Document segment.
During the 11-month period when plaintiff worked for Williams, who was a relief sergeant, Williams supervised plaintiff only two days a week. Their contact for the first four of those months in Housing Unit 3-C was minimal. Considering the limited contact between plaintiff and Williams, plaintiff would have to show either severe mistreatment or frequent and continuous mistreatment for two-fifths of the work week to create conditions so intolerable that a reasonable woman would be forced to quit her job. The evidence plaintiff relies on, even if taken as true, establishes only a series of separate events. A reasonable woman would view some of the events as trivial, some as distasteful, but none as seriously violative.
Plaintiff and Williams ceased working together May 1, 1988, when plaintiff transferred from MSP to the Tipton Correctional Center. Plaintiff received a two-level promotion when she transferred to the Tipton facility for the last four months of her employment with the DOC. Plaintiff would have received another significant raise had she not resigned. Plaintiff did not resign from the DOC until September 9, 1988. There was no evidence that defendant Williams did anything to plaintiff from May 1, 1988, to September 9, 1988. Plaintiff testified that she left Tipton because the work was slow, she was pregnant and she had obtained a job in her hometown that would not require her to commute, which she had to do to work at Tipton. The job in her hometown was supervisory and had a higher salary than her job with the DOC. Plaintiff testified that she was not subjected to any harassment or discrimination while at Tipton. Plaintiff also testified that she resigned because she believed that she could never go back to the custody side of the Department of Corrections. Therefore, she would not have a chance for promotion to the top management of the Department of Corrections because top management came up through custody, not treatment. The uncontroverted evidence was that most of the highest-ranking officials of the DOC, including Director Dick Moore, had come up through the treatment side of the DOC.
Because of the delay in plaintiff's resignation, coupled with the sporadic nature of Williams' behavior (whatever he did only occurred two days a week), a reasonable jury could not have concluded that Williams' actions drove plaintiff out of the DOC.
Defendant Williams' Motion for Judgment as a Matter of Law will be granted on the issue of constructive discharge. The $65,800 awarded to plaintiff by the jury for constructive *1147 discharge caused by defendant Williams will be vacated.
Williams' other arguments for judgment as a matter of law are not persuasive. He argues that plaintiff was not entitled to damages because she would have been fired upon the department's discovery that plaintiff lied on her job application to the department. However, Larry Nelson, a training officer/investigator for the DOC, testified he knew that plaintiff had lied on her application but told plaintiff that she did not need to worry about it. Also, there was evidence that the DOC knew that other employees had lied on their job applications but had not fired them. Therefore, the jury reasonably could have concluded that the DOC knew that plaintiff lied on her application, did nothing about it, or that if DOC learned about it in the future, plaintiff would not have been discharged.

Stored records
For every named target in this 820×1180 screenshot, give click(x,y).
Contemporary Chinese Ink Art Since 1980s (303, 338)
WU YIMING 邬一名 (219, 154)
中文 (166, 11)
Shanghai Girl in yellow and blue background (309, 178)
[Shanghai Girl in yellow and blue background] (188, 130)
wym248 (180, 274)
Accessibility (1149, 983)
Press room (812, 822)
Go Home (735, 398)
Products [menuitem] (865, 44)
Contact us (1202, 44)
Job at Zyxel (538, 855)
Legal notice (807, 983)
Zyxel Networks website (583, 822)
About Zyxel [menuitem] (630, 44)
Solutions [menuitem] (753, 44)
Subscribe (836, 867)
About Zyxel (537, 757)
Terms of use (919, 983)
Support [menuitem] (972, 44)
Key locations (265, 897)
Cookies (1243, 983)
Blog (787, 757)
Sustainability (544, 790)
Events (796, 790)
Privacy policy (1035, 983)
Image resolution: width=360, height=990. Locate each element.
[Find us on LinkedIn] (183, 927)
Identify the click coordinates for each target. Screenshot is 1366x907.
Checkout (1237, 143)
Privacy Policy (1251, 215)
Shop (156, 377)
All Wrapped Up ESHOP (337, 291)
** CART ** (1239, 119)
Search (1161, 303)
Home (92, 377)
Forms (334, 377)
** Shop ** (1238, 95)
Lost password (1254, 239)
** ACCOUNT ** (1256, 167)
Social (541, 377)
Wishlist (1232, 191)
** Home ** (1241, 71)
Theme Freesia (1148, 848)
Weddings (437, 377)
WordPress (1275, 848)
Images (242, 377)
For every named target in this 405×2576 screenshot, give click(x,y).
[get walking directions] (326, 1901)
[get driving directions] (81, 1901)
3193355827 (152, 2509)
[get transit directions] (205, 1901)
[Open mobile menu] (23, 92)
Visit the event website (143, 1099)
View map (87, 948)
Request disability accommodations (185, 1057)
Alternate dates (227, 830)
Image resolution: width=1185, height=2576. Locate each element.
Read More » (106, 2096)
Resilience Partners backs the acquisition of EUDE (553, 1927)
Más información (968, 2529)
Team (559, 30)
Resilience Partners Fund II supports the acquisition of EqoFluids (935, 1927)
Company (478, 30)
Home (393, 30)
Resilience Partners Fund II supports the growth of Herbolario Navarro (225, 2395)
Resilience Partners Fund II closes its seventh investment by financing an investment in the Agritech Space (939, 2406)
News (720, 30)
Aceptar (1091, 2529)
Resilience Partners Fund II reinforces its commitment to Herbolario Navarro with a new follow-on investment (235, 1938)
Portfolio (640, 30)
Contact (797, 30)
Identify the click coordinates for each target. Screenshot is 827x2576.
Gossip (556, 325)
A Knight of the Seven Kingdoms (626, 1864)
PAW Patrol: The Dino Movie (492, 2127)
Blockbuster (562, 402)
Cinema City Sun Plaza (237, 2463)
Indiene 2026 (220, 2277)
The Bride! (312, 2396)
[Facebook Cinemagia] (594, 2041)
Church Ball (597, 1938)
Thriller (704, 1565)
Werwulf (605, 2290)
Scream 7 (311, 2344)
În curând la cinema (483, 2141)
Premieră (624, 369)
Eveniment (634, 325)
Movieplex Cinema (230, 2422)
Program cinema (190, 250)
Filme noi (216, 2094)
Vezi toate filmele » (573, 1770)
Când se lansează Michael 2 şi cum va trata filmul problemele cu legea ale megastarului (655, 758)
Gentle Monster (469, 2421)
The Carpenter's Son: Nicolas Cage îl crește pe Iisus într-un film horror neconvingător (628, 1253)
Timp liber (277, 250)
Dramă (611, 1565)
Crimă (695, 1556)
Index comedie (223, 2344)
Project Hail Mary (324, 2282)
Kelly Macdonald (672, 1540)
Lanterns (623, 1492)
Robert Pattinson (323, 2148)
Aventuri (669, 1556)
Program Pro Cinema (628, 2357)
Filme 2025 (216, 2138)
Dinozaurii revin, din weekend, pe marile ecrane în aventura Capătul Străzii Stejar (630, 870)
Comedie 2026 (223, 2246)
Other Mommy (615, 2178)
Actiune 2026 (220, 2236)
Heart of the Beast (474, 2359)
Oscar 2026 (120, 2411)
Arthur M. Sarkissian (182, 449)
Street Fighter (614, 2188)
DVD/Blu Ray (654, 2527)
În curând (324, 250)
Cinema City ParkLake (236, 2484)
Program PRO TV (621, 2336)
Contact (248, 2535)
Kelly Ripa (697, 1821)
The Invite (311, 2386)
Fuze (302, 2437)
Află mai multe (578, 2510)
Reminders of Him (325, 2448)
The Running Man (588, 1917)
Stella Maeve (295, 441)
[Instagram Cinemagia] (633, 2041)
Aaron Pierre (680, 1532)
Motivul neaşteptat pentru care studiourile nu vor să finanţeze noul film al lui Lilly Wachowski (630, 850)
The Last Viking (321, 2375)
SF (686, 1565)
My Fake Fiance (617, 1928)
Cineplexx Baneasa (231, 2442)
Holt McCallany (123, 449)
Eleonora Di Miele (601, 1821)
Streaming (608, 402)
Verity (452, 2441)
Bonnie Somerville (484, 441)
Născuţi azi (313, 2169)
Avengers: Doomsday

The tasks.
(a) According to the court opinion, on what date did the plaintiff resign from the DOC?
(b) In the court opinion, why could the jury reasonably have rejected Williams' argument that the plaintiff would have been fired for lying on her job application? Answer in one to three sentences.
(c) Continue the court opinion from where it stops.

Answers to the exercise.
(a) September 9, 1988.

(b) Larry Nelson, a DOC training officer/investigator, testified that he knew the plaintiff had lied on her application and told her not to worry about it. There was also evidence that the DOC knew other employees had lied on their applications and had not fired them.

(c)
Next, Williams argues that he is immune from money damages due to qualified immunity.
Defendants attempted to submit an instruction to the jury on the issue of qualified immunity but I rejected the proposed instruction because qualified immunity is not an issue for the jury to decide. At no time prior to trial or during trial did defendants move for judgment on the basis of qualified immunity. Williams did not properly raise the defense of qualified immunity until the Motion for Judgment as a Matter of Law.
"Government officials performing discretionary functions generally are shielded from liability for civil damages insofar as their conduct does not violate clearly established statutory or constitutional rights of which a reasonable person would have known." Harlow v. Fitzgerald, 457 U.S. 800, 817-18, 102 S. Ct. 2727, 2738, 73 L. Ed. 2d 396 (1982). The plaintiff may not defeat the qualified immunity defense simply by alleging the violation of a general right, e.g., the right to equal protection of the laws; "[t]he right the official is alleged to have violated must have been `clearly established' in a more particularized, and hence more relevant, sense: The contours of the right must be sufficiently clear that a reasonable official would understand that what he is doing violates that right." Anderson v. Creighton, 483 U.S. 635, 640, 107 S. Ct. 3034, 3039, 97 L. Ed. 2d 523 (1987).
Plaintiff argues that Williams cannot raise a qualified immunity defense after the jury has found intentional discrimination. Plaintiff relies upon Goodwin v. Circuit Court of St. Louis County, 729 F.2d 541 (8th Cir. 1984), wherein the Court of Appeals stated that:
the defense of "good faith" or qualified immunity is not available in this case. By definition, there can be no liability in such an action unless the plaintiff shows that the defendant intentionally discriminated against her because of her sex. If the jury finds that intentional discrimination has occurred, and if, as in this case, the evidence is sufficient to support that finding, "good faith" on the part of the defendant is logically excluded.
Id. at 545-546.
Although subjective good faith was the test in 1984, it has been replaced by an objective test. Anderson, 483 U.S. at 639, 107 S. Ct. at 3038. Subjective "good faith" is thus irrelevant.
Second, the jury's verdict did not address the issue involved in the analysis of whether qualified immunity applies. The jury must determine whether the defendant violated plaintiff's rights. The jury does not consider whether the rights were clearly established at the time the defendant acted. The jury does not consider whether a reasonable defendant would have known that his conduct violated plaintiff's rights. On the other hand, these are the issues I must resolve in determining whether qualified immunity applies.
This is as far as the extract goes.